The good news is that we have the ability to regain control of our health by eating well and by eating clean, health promoting foods. I believe that most of us would like to eat healthier, but we’d rather not spend our whole paycheck on weekly groceries. We know we should be buying more “whole foods” and less processed junk. But what exactly are whole foods? The term whole food refers to unprocessed and unrefined food. If it comes from the Earth, it’s probably a whole food.
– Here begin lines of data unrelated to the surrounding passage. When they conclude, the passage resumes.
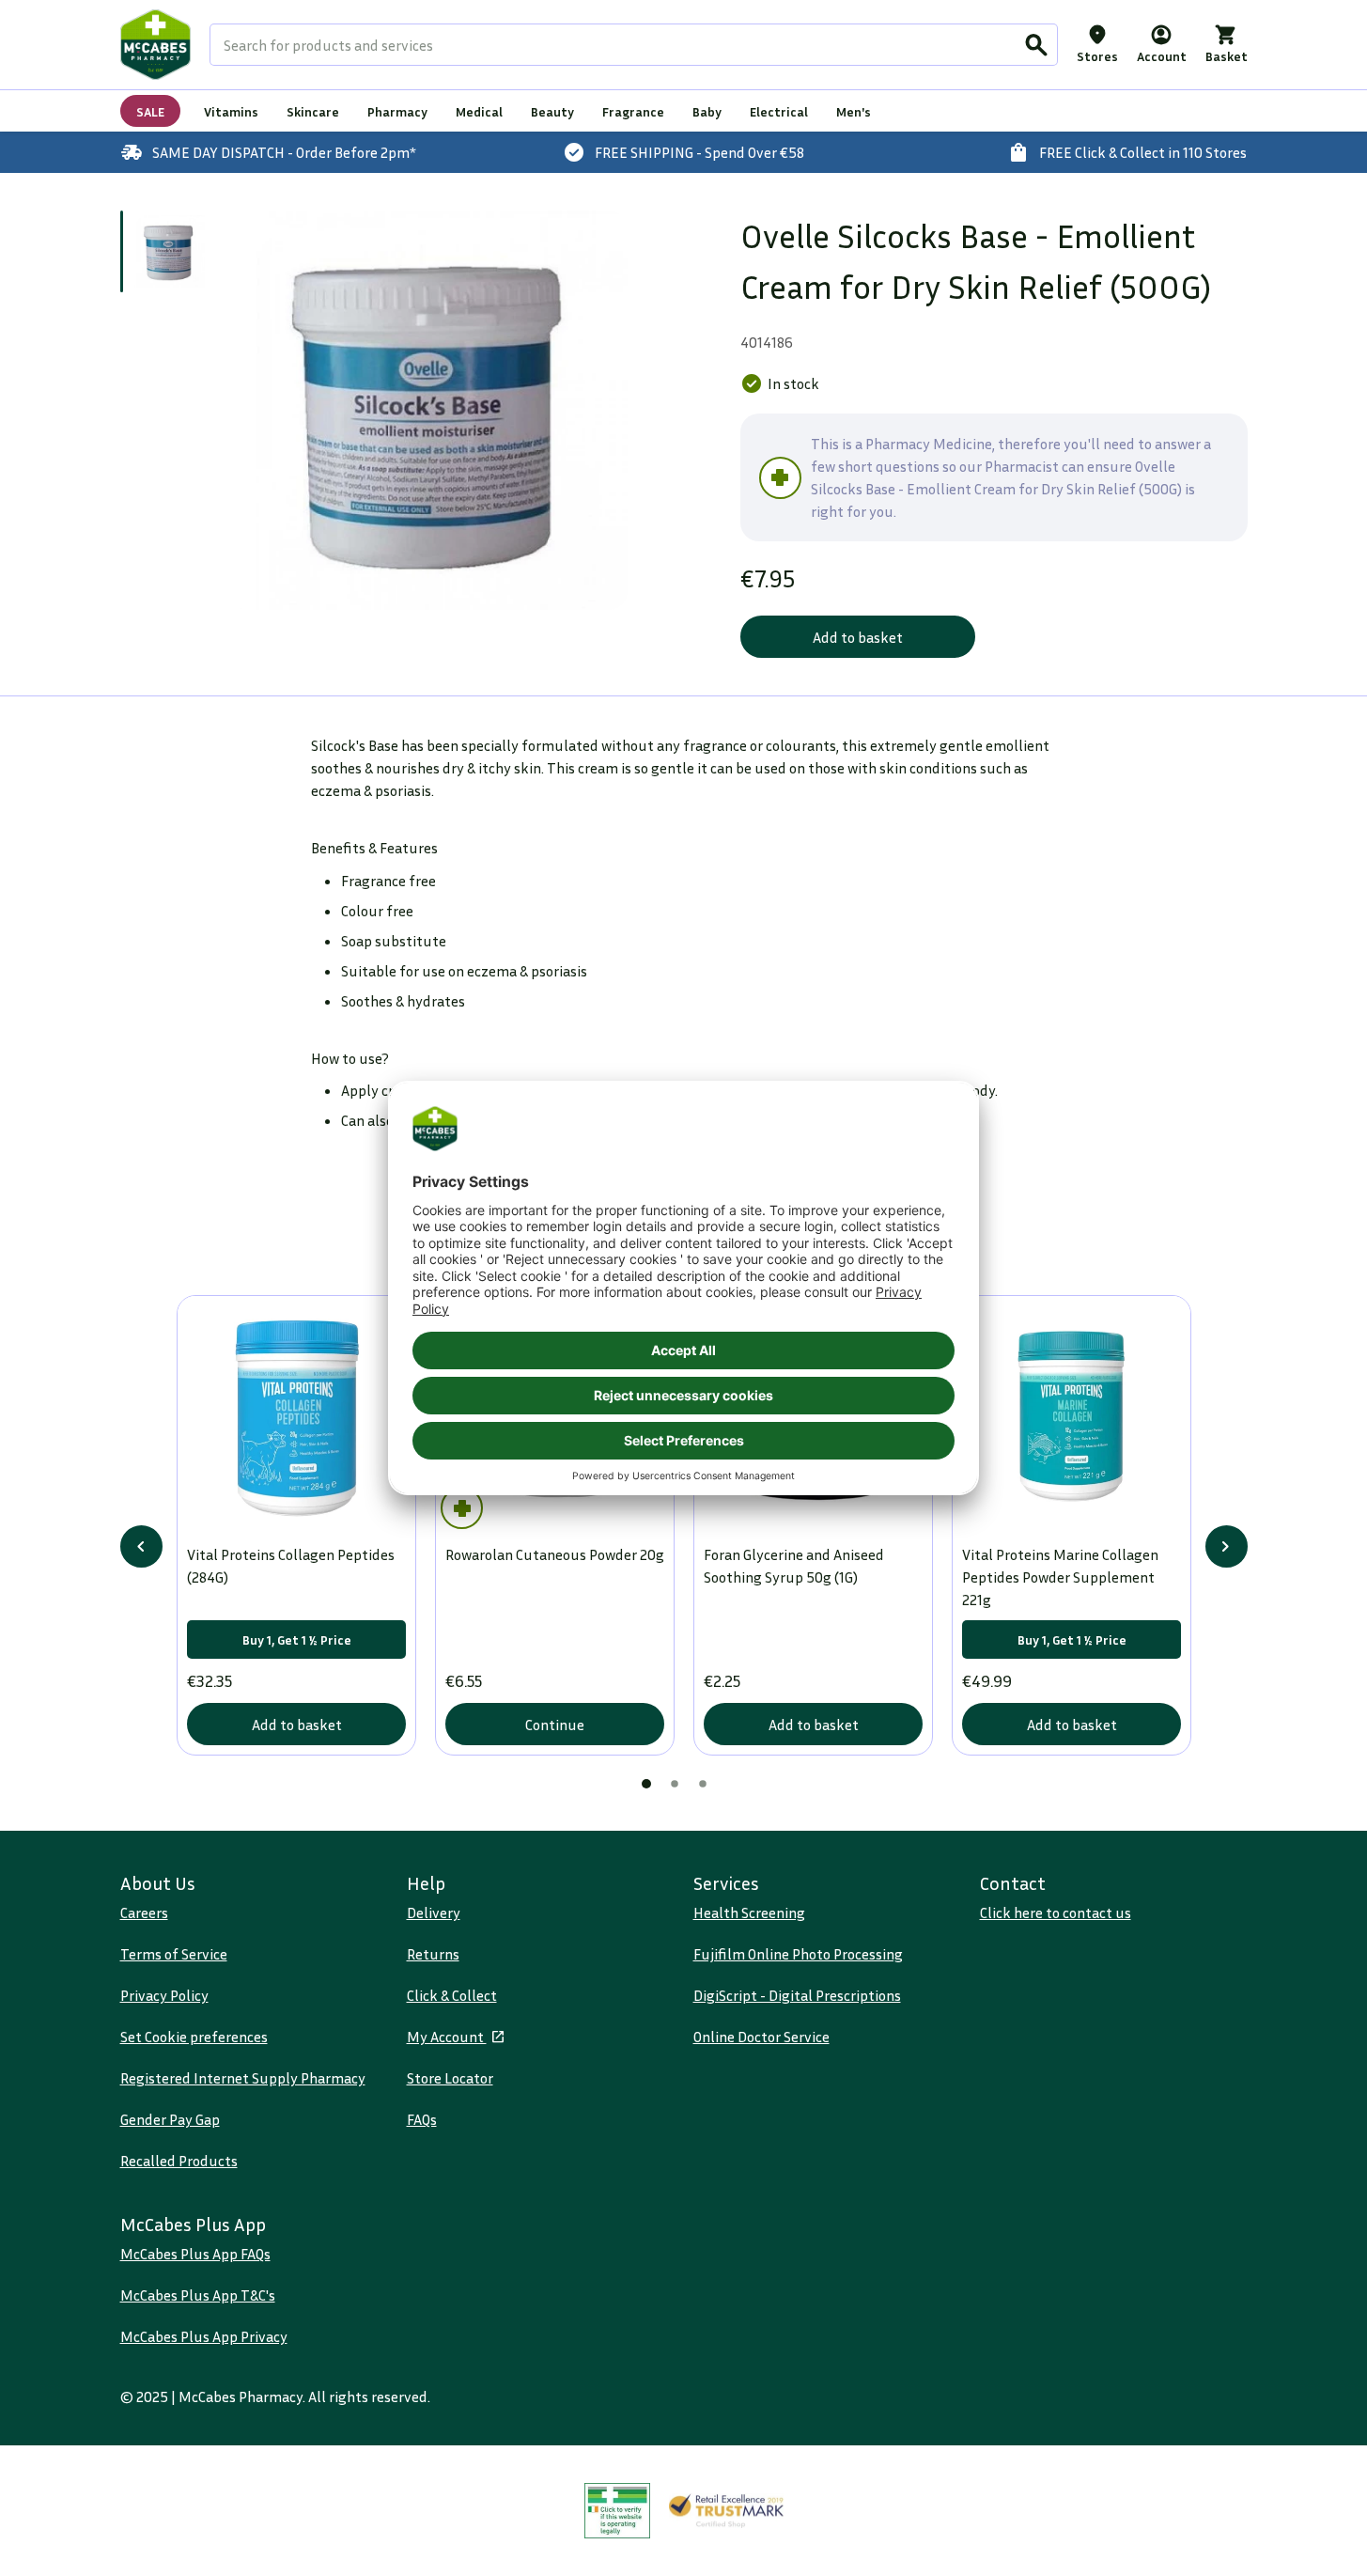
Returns (433, 1953)
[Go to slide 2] (674, 1783)
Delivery (433, 1912)
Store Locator (450, 2078)
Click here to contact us (1055, 1912)
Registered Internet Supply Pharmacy (242, 2078)
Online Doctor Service (761, 2036)
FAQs (422, 2119)
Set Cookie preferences (194, 2036)
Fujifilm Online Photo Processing (798, 1953)
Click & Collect (452, 1995)
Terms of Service (173, 1953)
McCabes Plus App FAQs (195, 2253)
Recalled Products (179, 2160)
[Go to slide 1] (169, 251)
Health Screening (749, 1912)
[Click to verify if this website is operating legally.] (617, 2510)
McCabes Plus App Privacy (203, 2336)
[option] (428, 410)
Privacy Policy (164, 1995)
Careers (144, 1912)
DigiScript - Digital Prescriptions (797, 1995)
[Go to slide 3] (702, 1783)
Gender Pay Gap (170, 2119)
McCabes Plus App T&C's (197, 2295)
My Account (447, 2036)
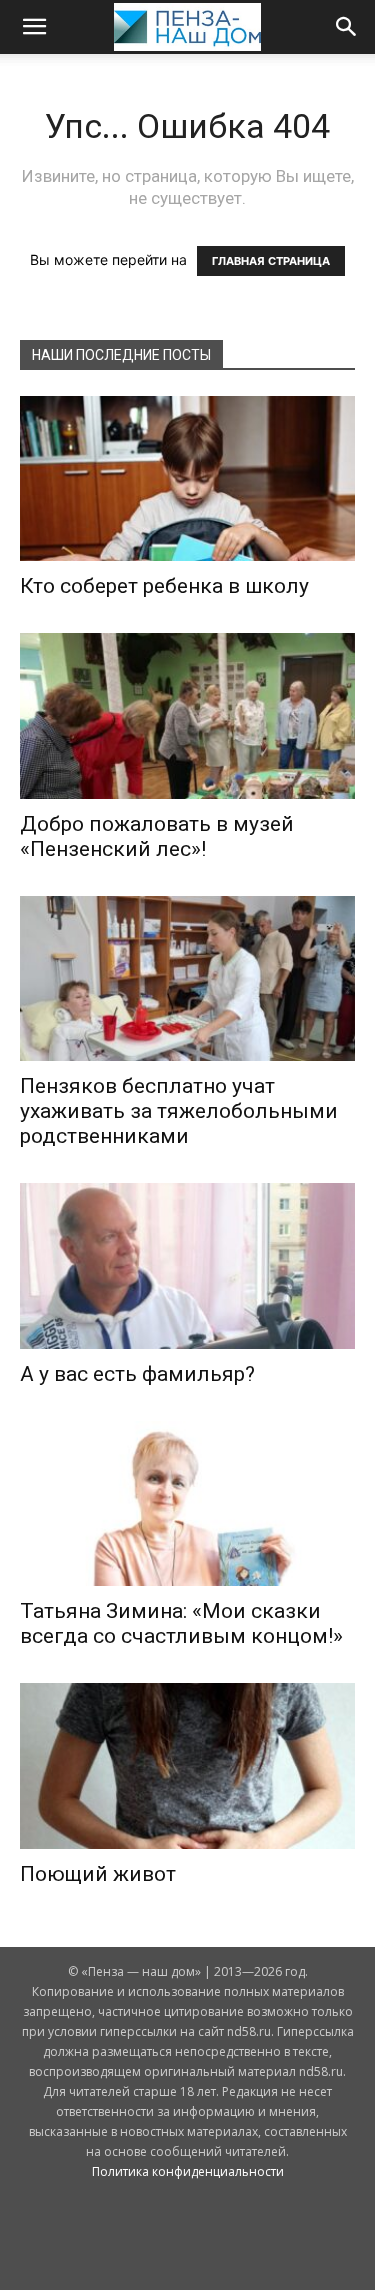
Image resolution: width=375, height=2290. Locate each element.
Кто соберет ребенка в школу (164, 586)
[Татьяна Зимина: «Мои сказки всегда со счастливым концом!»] (187, 1503)
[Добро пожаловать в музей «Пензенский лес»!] (187, 715)
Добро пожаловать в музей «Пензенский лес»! (157, 836)
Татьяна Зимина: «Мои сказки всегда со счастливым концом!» (181, 1623)
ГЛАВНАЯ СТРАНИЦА (271, 261)
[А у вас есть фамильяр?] (187, 1265)
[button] (34, 27)
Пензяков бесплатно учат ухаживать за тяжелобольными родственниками (179, 1111)
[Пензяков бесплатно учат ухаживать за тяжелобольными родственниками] (187, 978)
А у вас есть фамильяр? (137, 1374)
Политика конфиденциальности (188, 2171)
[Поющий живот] (187, 1765)
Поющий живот (98, 1874)
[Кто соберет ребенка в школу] (187, 478)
So how can we afford more of these foods in our diet? Here are five ways to add healthy whole foods to your diet, without spending an entire paycheck on them:
1. Join a CSA at a local farm.
Fruits and vegetables are cheaper (and taste better) when purchased in season. Community Supported Agriculture (CSA) has become a popular way to buy local, seasonal fruits and vegetables directly from a farmer for much less than buying them at the grocery store. It’s also a great way to get exposed to new vegetables and new ways of cooking.
2. Embrace the bulk bins.
Buying from bulk bins is an affordable way to add spices, dried fruits, nuts, beans and legumes to your meals. First, you are not paying for packaging, labeling and advertising, and second, you only buy what you need, so you’re less likely to throw away food.
3. Grow your own.
Even if you have a tiny apartment, you can grow fresh herbs and lettuces in your kitchen window. With a deck, you can add tomatoes and pepper plants. And with a sunny yard, your opportunities are endless. Growing your own food is an inexpensive (and rewarding) way to eat more veggies.
4. Use your freezer.
When you see something good on sale, stock up and freeze. This is a great way to save on local or organic fish, poultry and meat. Also, look for organic frozen fruit and greens in your freezer. They’re cheaper and perfect for those green smoothies.
5. Reduce waste.
Don’t let leftovers go to waste. Freeze leftover soups, stews, sauces and casseroles. Or use leftovers from last night’s chicken dinner to make a delicious sandwich or wrap for lunch at work.
Use these tips to save money and better your health on your next grocery shopping trip. Your body (and your wallet) will thank you.